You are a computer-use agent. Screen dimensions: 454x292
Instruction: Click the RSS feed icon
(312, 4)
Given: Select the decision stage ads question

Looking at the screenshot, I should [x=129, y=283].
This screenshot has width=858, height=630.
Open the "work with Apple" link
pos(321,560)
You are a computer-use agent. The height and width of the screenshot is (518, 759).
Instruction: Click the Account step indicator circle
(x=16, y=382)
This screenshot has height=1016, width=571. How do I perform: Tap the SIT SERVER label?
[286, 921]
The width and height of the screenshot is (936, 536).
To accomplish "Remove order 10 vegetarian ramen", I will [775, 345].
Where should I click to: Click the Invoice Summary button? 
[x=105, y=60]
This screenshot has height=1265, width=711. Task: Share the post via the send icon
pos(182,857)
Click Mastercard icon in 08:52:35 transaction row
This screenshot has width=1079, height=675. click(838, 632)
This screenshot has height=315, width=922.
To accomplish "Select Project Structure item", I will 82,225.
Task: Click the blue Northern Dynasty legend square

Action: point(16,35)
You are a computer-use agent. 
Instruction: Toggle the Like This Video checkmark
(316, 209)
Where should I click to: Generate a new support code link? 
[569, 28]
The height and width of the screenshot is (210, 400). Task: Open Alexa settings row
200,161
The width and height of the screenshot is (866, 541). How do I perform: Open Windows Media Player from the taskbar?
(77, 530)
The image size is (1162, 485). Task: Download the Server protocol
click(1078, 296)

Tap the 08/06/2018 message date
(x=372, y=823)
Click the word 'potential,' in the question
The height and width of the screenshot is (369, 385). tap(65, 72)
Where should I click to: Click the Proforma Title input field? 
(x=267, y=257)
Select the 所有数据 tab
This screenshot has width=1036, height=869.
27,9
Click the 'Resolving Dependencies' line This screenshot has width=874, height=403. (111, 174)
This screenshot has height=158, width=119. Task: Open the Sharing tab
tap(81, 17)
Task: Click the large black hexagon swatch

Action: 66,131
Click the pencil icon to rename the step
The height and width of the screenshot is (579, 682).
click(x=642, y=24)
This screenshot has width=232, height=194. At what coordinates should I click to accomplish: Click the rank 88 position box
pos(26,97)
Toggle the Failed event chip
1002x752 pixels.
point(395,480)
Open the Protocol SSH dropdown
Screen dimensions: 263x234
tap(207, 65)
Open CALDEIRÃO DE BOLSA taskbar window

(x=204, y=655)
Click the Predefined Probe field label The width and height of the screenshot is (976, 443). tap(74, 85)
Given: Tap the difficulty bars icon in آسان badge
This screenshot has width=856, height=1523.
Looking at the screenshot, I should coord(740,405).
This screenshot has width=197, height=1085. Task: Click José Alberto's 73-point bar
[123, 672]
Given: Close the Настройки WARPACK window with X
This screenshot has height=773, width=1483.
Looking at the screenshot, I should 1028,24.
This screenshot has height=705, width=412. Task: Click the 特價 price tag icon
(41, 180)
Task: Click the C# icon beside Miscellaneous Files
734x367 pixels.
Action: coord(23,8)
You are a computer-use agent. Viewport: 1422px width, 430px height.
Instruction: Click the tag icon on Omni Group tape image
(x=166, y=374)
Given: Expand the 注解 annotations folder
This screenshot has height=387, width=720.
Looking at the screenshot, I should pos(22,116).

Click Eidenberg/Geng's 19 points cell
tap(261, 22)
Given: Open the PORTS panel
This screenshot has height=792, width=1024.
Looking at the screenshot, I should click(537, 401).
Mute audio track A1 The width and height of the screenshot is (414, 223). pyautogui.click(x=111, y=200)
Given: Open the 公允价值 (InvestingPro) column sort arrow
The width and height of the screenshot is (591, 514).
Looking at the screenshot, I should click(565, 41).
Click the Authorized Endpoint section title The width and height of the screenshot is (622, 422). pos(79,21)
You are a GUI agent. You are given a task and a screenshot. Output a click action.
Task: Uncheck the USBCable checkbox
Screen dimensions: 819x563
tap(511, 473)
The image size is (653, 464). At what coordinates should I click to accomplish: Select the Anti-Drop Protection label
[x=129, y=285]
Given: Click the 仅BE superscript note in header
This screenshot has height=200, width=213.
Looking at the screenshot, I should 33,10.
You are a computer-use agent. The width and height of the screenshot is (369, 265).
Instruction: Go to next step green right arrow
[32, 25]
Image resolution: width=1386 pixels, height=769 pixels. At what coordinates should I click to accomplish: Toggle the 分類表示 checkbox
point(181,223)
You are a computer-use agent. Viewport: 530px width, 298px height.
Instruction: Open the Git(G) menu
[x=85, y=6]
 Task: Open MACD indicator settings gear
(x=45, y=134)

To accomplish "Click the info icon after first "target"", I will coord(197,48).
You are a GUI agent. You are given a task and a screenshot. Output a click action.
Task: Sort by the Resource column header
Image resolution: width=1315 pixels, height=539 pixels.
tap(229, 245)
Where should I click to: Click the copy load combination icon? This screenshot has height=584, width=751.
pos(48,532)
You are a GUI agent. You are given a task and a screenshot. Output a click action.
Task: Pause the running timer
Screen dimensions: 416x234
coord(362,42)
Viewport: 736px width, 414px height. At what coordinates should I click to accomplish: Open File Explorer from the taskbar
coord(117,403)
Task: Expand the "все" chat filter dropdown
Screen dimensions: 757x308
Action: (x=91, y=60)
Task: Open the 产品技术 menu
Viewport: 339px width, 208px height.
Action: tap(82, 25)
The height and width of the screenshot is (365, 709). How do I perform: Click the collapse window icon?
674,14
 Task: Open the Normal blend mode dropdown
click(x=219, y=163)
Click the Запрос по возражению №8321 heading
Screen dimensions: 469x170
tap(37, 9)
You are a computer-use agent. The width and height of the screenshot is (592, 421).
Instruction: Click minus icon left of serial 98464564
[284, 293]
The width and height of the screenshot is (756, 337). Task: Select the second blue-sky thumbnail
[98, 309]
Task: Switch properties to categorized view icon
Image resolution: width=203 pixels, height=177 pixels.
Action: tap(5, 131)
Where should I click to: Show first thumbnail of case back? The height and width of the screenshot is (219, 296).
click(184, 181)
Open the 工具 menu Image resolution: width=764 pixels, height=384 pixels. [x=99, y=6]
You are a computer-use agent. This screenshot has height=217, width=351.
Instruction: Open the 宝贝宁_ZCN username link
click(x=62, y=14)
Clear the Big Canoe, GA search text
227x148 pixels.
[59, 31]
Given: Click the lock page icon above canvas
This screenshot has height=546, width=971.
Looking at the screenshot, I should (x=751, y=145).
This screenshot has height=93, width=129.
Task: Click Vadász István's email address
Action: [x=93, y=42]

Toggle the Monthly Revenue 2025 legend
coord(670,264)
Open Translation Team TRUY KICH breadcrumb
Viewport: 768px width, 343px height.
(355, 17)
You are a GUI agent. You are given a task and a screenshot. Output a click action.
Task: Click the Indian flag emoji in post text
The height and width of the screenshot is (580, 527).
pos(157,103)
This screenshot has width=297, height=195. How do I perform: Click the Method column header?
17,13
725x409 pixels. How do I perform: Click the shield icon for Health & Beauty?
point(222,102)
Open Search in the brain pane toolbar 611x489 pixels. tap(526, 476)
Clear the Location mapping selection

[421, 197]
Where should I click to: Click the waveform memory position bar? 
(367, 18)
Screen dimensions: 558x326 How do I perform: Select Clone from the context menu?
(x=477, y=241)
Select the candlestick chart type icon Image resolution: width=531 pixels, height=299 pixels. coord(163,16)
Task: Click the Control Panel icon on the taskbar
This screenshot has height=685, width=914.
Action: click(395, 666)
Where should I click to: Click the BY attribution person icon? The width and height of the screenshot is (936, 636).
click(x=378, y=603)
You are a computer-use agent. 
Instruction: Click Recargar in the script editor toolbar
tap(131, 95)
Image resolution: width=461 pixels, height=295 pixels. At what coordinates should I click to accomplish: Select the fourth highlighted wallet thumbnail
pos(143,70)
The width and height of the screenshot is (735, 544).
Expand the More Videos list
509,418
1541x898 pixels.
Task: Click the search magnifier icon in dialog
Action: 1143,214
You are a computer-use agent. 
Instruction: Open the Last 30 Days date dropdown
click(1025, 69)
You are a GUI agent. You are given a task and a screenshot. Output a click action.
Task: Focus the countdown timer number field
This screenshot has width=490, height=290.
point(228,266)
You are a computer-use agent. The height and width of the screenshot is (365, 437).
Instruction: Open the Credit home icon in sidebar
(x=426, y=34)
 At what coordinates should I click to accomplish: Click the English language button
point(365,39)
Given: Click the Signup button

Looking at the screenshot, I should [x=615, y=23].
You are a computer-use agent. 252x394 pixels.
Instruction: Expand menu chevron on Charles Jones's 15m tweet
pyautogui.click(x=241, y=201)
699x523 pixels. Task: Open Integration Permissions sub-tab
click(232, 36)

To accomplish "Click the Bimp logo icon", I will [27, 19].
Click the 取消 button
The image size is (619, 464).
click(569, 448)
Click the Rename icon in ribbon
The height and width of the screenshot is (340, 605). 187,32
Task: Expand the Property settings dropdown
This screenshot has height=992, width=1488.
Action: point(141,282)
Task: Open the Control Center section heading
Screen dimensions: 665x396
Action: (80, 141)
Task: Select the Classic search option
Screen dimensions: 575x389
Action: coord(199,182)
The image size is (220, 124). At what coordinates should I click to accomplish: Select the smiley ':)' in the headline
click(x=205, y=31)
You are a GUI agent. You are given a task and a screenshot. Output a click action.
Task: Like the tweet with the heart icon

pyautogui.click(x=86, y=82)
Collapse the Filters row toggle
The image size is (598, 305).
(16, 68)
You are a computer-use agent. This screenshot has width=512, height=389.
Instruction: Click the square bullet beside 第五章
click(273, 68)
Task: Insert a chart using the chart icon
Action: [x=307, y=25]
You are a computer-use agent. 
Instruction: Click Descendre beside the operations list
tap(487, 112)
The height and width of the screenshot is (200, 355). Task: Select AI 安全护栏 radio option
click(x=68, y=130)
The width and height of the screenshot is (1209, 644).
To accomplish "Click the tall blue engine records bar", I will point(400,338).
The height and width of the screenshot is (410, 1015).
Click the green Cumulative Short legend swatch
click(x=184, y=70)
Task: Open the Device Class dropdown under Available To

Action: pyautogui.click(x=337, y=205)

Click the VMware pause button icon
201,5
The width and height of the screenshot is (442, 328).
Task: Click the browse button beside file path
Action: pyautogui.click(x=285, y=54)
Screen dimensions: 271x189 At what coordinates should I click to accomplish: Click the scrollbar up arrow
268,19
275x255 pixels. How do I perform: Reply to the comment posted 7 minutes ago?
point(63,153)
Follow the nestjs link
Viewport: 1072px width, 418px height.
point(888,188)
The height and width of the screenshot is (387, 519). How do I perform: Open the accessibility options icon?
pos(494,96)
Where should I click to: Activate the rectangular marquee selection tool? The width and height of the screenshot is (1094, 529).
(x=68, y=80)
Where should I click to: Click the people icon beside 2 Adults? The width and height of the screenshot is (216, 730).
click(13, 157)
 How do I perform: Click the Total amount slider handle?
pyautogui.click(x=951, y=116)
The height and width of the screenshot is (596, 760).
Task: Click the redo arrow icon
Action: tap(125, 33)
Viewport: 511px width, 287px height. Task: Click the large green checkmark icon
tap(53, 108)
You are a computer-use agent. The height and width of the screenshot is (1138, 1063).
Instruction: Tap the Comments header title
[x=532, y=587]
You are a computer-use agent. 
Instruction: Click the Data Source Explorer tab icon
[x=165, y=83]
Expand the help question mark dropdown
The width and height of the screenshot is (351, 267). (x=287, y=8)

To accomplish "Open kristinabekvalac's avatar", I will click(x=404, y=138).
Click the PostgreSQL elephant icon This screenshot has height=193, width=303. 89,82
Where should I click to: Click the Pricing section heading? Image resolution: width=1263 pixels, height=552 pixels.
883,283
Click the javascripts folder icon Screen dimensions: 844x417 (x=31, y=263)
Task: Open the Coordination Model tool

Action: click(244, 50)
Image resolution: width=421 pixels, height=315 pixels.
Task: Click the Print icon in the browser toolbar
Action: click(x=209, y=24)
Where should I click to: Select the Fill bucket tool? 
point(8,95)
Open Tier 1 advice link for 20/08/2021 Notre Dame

+===+

▶ [Work request]: The range runs from the line with "Task: Open the 产品技术 menu" up to and including the line with "has height=217, width=351." in the listing above; please write out exactly those lines and nothing more.

▶ [Answer area]:
Task: Open the 产品技术 menu
Viewport: 339px width, 208px height.
Action: tap(82, 25)
The height and width of the screenshot is (365, 709). How do I perform: Click the collapse window icon?
674,14
 Task: Open the Normal blend mode dropdown
click(x=219, y=163)
Click the Запрос по возражению №8321 heading
Screen dimensions: 469x170
tap(37, 9)
You are a computer-use agent. The width and height of the screenshot is (592, 421).
Instruction: Click minus icon left of serial 98464564
[284, 293]
The width and height of the screenshot is (756, 337). Task: Select the second blue-sky thumbnail
[98, 309]
Task: Switch properties to categorized view icon
Image resolution: width=203 pixels, height=177 pixels.
Action: tap(5, 131)
Where should I click to: Show first thumbnail of case back? The height and width of the screenshot is (219, 296).
click(184, 181)
Open the 工具 menu Image resolution: width=764 pixels, height=384 pixels. [x=99, y=6]
You are a computer-use agent. This screenshot has height=217, width=351.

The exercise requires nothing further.